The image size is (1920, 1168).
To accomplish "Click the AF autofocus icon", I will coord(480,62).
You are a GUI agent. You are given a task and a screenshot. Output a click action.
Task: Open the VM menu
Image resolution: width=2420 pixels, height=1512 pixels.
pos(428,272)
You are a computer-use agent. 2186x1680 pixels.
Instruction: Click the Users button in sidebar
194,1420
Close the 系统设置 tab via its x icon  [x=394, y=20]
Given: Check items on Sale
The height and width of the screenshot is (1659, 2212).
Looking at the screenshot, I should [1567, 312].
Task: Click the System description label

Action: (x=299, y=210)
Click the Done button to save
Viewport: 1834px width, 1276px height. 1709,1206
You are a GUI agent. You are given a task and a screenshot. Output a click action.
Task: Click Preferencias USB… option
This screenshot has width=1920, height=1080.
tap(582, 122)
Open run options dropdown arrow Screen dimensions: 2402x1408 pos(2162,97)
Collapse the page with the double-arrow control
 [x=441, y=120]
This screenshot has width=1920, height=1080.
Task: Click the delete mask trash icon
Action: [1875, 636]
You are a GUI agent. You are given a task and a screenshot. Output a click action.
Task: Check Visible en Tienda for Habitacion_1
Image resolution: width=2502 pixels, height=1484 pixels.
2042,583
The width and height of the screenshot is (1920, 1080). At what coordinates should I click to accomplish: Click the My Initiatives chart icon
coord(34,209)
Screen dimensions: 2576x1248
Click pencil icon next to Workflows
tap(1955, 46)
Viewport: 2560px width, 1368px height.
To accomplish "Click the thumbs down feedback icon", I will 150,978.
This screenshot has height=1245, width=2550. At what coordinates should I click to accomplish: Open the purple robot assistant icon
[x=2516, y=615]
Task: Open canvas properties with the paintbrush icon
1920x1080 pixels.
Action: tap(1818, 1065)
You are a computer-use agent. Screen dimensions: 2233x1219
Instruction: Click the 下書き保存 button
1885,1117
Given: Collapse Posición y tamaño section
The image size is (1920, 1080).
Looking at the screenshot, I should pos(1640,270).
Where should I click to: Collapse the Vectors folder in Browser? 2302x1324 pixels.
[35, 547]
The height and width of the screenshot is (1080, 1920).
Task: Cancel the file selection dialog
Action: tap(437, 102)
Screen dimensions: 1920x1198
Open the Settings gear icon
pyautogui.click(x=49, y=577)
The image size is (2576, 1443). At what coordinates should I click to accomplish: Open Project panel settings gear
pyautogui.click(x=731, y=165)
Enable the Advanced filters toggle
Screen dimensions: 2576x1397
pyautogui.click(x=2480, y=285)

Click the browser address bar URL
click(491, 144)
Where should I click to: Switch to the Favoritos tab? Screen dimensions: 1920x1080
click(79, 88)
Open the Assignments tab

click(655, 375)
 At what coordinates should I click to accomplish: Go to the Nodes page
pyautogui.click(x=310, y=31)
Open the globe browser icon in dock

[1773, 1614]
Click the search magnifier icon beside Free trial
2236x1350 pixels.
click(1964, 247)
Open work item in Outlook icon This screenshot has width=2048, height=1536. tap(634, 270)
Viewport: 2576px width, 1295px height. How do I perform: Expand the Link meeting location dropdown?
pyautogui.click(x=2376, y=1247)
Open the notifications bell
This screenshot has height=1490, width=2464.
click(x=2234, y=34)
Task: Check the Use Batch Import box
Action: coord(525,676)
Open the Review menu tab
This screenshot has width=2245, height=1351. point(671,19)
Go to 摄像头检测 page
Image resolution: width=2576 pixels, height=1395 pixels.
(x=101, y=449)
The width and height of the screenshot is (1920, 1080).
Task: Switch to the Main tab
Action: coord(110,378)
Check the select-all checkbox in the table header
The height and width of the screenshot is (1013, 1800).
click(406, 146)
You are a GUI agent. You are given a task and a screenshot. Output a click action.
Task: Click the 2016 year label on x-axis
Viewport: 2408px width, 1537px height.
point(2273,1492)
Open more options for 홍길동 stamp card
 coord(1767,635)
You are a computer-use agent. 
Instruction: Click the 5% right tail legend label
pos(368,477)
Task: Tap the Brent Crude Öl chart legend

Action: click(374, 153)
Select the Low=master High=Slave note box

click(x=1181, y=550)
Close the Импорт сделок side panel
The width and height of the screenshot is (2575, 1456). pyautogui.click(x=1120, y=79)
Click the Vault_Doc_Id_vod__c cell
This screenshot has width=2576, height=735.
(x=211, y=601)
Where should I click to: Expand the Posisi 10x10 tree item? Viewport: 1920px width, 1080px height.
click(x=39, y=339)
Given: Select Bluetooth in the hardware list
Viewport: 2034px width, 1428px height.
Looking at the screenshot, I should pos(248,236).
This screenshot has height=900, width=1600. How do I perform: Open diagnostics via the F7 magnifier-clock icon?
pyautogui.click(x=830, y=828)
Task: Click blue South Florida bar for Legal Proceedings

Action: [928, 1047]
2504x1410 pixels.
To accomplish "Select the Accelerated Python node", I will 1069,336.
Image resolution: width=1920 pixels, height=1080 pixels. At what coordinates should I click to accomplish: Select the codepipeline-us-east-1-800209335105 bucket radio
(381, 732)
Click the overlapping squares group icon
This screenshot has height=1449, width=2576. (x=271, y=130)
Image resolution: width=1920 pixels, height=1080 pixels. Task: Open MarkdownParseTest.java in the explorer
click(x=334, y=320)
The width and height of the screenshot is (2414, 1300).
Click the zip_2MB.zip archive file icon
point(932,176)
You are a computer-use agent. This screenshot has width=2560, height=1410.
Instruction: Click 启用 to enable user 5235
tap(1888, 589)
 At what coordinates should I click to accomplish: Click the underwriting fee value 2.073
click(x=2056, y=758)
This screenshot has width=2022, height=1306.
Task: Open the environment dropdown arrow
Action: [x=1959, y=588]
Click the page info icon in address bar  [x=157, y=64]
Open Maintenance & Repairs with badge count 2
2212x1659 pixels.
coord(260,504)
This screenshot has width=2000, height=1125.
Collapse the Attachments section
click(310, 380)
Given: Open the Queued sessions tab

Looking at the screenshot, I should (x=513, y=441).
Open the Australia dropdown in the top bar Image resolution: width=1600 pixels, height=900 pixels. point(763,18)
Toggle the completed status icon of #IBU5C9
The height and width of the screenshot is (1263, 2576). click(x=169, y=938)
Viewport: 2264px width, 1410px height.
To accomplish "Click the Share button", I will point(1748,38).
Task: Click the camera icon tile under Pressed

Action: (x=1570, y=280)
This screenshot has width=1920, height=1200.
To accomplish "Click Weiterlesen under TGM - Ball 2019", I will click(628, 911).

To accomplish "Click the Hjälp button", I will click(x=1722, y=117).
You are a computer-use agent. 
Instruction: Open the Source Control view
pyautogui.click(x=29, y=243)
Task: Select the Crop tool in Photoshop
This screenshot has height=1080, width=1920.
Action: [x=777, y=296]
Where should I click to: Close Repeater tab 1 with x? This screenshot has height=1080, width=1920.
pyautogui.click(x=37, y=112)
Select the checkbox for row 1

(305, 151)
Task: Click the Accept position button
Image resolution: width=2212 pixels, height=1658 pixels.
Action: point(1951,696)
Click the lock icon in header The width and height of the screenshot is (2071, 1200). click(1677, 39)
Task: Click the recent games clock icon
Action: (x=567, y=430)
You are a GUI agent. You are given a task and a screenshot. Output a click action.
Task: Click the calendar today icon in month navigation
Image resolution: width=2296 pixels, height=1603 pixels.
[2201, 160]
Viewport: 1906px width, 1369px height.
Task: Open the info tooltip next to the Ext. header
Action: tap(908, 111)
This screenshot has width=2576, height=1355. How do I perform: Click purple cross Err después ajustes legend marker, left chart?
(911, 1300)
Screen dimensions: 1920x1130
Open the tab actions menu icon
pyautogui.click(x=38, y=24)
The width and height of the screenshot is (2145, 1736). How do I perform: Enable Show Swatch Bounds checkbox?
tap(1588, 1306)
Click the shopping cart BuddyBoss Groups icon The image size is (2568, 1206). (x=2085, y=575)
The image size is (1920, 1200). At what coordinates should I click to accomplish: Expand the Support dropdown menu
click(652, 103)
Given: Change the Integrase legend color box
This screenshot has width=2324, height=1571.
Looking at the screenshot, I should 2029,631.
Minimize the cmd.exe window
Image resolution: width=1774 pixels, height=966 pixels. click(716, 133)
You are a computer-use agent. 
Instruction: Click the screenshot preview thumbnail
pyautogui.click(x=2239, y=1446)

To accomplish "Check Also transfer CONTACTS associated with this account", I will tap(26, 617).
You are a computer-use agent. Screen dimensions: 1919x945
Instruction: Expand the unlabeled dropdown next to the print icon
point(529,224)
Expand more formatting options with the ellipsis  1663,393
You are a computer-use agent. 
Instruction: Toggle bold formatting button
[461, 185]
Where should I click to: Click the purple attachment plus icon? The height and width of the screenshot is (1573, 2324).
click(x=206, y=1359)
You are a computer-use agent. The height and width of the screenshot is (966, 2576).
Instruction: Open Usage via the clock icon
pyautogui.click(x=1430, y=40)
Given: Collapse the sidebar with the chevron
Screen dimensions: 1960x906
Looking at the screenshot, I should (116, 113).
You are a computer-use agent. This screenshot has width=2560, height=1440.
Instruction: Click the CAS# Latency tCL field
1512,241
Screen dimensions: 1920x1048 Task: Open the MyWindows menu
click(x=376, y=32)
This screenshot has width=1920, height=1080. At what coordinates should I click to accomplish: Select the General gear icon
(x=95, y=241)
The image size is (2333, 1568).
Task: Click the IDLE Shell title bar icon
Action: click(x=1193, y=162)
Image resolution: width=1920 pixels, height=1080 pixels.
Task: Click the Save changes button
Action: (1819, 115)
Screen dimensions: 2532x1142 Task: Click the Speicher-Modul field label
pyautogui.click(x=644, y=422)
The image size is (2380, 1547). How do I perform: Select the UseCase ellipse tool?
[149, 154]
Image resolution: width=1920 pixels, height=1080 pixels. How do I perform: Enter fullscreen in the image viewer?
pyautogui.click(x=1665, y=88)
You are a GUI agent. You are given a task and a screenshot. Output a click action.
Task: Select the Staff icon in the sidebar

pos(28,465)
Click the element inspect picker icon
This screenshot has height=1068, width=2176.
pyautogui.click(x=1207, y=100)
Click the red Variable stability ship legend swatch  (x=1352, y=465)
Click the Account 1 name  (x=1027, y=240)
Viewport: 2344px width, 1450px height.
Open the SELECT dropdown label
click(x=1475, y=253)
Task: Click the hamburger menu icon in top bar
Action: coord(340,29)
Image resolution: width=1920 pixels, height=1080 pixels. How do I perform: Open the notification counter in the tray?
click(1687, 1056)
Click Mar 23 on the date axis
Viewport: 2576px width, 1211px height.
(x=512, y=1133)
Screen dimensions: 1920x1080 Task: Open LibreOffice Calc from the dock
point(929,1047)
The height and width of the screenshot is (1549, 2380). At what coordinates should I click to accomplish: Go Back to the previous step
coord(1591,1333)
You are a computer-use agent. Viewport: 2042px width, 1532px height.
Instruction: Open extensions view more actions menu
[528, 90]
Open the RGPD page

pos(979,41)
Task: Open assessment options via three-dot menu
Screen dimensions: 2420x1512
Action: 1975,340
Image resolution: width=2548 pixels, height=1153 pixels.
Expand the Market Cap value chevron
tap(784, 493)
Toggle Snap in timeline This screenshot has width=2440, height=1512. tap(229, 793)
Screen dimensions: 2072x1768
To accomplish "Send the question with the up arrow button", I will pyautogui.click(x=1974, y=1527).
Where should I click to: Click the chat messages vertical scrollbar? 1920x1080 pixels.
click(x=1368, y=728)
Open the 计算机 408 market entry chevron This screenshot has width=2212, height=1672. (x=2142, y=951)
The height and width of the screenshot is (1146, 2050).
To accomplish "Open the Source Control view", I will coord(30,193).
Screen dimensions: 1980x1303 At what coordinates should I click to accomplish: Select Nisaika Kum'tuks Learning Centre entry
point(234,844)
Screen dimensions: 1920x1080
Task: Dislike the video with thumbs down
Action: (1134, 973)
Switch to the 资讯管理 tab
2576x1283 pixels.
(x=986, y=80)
________________
> [Activity]
Exactly as written, repeat the lines from the start of the listing through the line containing "Open run options", both included.

> [Exercise output]
The image size is (1920, 1168).
To accomplish "Click the AF autofocus icon", I will coord(480,62).
You are a GUI agent. You are given a task and a screenshot. Output a click action.
Task: Open the VM menu
Image resolution: width=2420 pixels, height=1512 pixels.
pos(428,272)
You are a computer-use agent. 2186x1680 pixels.
Instruction: Click the Users button in sidebar
194,1420
Close the 系统设置 tab via its x icon  [x=394, y=20]
Given: Check items on Sale
The height and width of the screenshot is (1659, 2212).
Looking at the screenshot, I should [1567, 312].
Task: Click the System description label

Action: (x=299, y=210)
Click the Done button to save
Viewport: 1834px width, 1276px height. 1709,1206
You are a GUI agent. You are given a task and a screenshot. Output a click action.
Task: Click Preferencias USB… option
This screenshot has width=1920, height=1080.
tap(582, 122)
Open run options dropdown arrow Screen dimensions: 2402x1408 pos(2162,97)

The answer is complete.